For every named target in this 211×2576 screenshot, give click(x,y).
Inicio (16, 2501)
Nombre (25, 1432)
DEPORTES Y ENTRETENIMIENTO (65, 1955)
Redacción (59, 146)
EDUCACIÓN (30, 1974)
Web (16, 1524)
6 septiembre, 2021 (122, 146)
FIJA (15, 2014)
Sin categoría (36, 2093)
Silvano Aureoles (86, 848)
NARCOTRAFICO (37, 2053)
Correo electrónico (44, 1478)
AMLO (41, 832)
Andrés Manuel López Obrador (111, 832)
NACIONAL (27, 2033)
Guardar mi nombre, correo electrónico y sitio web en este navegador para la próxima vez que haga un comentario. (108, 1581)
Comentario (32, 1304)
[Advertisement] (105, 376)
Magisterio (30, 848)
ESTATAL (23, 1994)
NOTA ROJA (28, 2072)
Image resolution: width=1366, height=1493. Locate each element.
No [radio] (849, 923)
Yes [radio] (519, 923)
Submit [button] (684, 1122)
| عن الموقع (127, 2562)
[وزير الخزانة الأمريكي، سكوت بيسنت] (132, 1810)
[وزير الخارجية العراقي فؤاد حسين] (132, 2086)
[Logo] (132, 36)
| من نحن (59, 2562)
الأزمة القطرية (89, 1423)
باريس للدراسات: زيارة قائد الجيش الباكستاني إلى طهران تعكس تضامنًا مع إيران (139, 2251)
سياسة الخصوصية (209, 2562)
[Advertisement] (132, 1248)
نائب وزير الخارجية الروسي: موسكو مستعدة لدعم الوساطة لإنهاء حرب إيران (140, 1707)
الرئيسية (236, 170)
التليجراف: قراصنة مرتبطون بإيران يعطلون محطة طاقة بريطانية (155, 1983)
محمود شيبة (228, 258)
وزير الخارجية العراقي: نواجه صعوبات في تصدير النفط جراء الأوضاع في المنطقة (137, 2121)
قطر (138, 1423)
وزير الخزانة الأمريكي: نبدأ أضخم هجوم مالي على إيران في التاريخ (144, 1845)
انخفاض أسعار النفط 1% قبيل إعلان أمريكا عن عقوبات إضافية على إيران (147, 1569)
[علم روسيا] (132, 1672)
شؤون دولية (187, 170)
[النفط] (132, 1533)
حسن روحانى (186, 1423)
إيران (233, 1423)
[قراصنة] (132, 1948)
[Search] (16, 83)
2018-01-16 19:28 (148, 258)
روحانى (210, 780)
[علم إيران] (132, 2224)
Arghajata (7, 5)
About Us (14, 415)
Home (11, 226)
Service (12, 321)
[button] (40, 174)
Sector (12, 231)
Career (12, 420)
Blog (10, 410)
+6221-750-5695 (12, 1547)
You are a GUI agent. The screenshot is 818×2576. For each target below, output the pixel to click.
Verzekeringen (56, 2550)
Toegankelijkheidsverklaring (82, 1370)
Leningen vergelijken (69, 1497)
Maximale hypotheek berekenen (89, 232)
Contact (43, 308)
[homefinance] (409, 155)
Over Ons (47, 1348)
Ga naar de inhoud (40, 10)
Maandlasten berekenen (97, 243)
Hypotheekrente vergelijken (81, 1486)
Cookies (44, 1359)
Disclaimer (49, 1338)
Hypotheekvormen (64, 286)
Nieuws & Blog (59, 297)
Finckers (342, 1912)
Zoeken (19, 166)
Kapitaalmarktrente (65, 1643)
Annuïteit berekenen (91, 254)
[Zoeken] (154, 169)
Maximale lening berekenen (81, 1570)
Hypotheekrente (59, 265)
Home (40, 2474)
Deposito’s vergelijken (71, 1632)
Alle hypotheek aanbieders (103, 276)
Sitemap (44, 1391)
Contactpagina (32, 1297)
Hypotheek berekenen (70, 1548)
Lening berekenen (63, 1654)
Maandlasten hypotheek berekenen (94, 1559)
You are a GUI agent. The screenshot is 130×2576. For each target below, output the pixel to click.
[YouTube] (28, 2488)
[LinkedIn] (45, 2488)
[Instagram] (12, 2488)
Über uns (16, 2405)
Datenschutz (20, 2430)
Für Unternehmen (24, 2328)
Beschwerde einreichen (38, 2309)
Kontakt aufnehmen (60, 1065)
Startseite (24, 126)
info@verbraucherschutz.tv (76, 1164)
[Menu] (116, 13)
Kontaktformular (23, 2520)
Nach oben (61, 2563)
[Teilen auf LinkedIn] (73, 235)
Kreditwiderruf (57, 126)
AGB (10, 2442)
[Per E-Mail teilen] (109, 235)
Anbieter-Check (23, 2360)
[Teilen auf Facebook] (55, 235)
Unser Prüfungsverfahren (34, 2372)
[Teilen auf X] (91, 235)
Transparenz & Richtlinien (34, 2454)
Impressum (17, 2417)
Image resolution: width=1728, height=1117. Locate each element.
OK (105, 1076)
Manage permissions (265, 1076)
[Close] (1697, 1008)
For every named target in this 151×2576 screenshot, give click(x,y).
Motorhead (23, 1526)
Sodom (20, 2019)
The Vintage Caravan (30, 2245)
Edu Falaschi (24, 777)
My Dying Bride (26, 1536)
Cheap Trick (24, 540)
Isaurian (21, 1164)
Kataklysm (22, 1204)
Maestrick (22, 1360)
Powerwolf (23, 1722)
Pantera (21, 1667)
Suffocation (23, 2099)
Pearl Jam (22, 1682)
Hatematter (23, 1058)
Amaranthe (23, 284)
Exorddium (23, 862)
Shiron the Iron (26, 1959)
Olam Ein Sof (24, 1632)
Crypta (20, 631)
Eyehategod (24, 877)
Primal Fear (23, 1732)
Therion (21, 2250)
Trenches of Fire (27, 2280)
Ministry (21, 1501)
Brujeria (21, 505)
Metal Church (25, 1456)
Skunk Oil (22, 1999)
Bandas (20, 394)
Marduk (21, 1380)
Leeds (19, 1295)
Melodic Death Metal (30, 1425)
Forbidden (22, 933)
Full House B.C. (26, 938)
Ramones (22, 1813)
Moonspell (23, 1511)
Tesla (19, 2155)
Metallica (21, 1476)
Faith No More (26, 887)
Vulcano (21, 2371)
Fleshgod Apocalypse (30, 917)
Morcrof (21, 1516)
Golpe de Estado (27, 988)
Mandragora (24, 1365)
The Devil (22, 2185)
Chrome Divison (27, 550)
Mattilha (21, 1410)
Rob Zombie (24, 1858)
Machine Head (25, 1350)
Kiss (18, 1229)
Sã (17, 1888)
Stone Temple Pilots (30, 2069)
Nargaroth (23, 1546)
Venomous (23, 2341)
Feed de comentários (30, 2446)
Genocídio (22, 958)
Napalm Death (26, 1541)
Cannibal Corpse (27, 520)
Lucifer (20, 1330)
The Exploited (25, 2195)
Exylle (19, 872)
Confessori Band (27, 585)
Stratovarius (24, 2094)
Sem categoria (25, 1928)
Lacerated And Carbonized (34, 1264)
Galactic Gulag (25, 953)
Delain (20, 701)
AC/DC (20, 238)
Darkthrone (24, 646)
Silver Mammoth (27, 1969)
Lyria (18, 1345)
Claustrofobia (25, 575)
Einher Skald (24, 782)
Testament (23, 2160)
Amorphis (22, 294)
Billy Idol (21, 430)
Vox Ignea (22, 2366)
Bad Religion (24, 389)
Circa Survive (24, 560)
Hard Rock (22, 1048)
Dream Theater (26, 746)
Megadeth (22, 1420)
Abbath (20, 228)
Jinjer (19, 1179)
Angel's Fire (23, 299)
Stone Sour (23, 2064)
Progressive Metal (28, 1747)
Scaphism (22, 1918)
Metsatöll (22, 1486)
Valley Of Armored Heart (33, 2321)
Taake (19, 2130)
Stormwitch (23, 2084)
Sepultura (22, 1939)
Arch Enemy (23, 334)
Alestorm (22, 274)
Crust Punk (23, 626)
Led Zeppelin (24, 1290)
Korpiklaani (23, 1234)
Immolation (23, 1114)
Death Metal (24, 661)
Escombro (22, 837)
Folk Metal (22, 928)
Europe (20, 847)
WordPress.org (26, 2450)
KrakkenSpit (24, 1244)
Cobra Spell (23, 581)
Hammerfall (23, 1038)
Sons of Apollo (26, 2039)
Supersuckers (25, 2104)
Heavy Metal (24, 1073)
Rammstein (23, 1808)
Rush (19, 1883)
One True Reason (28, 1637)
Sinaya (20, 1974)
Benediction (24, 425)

WHAT YOU ARE ASKED TO DO:
Set the material down exactly as written, starting at its first line. The line containing "Cookies (44, 1359)" is the last one to include.

OUTPUT:
For every named target in this 211×2576 screenshot, give click(x,y).
Inicio (16, 2501)
Nombre (25, 1432)
DEPORTES Y ENTRETENIMIENTO (65, 1955)
Redacción (59, 146)
EDUCACIÓN (30, 1974)
Web (16, 1524)
6 septiembre, 2021 (122, 146)
FIJA (15, 2014)
Sin categoría (36, 2093)
Silvano Aureoles (86, 848)
NARCOTRAFICO (37, 2053)
Correo electrónico (44, 1478)
AMLO (41, 832)
Andrés Manuel López Obrador (111, 832)
NACIONAL (27, 2033)
Guardar mi nombre, correo electrónico y sitio web en este navegador para la próxima vez que haga un comentario. (108, 1581)
Comentario (32, 1304)
[Advertisement] (105, 376)
Magisterio (30, 848)
ESTATAL (23, 1994)
NOTA ROJA (28, 2072)
Image resolution: width=1366, height=1493. Locate each element.
No [radio] (849, 923)
Yes [radio] (519, 923)
Submit [button] (684, 1122)
| عن الموقع (127, 2562)
[وزير الخزانة الأمريكي، سكوت بيسنت] (132, 1810)
[وزير الخارجية العراقي فؤاد حسين] (132, 2086)
[Logo] (132, 36)
| من نحن (59, 2562)
الأزمة القطرية (89, 1423)
باريس للدراسات: زيارة قائد الجيش الباكستاني إلى طهران تعكس تضامنًا مع إيران (139, 2251)
سياسة الخصوصية (209, 2562)
[Advertisement] (132, 1248)
نائب وزير الخارجية الروسي: موسكو مستعدة لدعم الوساطة لإنهاء حرب إيران (140, 1707)
الرئيسية (236, 170)
التليجراف: قراصنة مرتبطون بإيران يعطلون محطة طاقة بريطانية (155, 1983)
محمود شيبة (228, 258)
وزير الخارجية العراقي: نواجه صعوبات في تصدير النفط جراء الأوضاع في المنطقة (137, 2121)
قطر (138, 1423)
وزير الخزانة الأمريكي: نبدأ أضخم هجوم مالي على إيران في التاريخ (144, 1845)
انخفاض أسعار النفط 1% قبيل إعلان أمريكا عن عقوبات إضافية على إيران (147, 1569)
[علم روسيا] (132, 1672)
شؤون دولية (187, 170)
[النفط] (132, 1533)
حسن روحانى (186, 1423)
إيران (233, 1423)
[قراصنة] (132, 1948)
[Search] (16, 83)
2018-01-16 19:28 (148, 258)
روحانى (210, 780)
[علم إيران] (132, 2224)
Arghajata (7, 5)
About Us (14, 415)
Home (11, 226)
Service (12, 321)
[button] (40, 174)
Sector (12, 231)
Career (12, 420)
Blog (10, 410)
+6221-750-5695 (12, 1547)
You are a GUI agent. The screenshot is 818×2576. For each target below, output the pixel to click.
Verzekeringen (56, 2550)
Toegankelijkheidsverklaring (82, 1370)
Leningen vergelijken (69, 1497)
Maximale hypotheek berekenen (89, 232)
Contact (43, 308)
[homefinance] (409, 155)
Over Ons (47, 1348)
Ga naar de inhoud (40, 10)
Maandlasten berekenen (97, 243)
Hypotheekrente vergelijken (81, 1486)
Cookies (44, 1359)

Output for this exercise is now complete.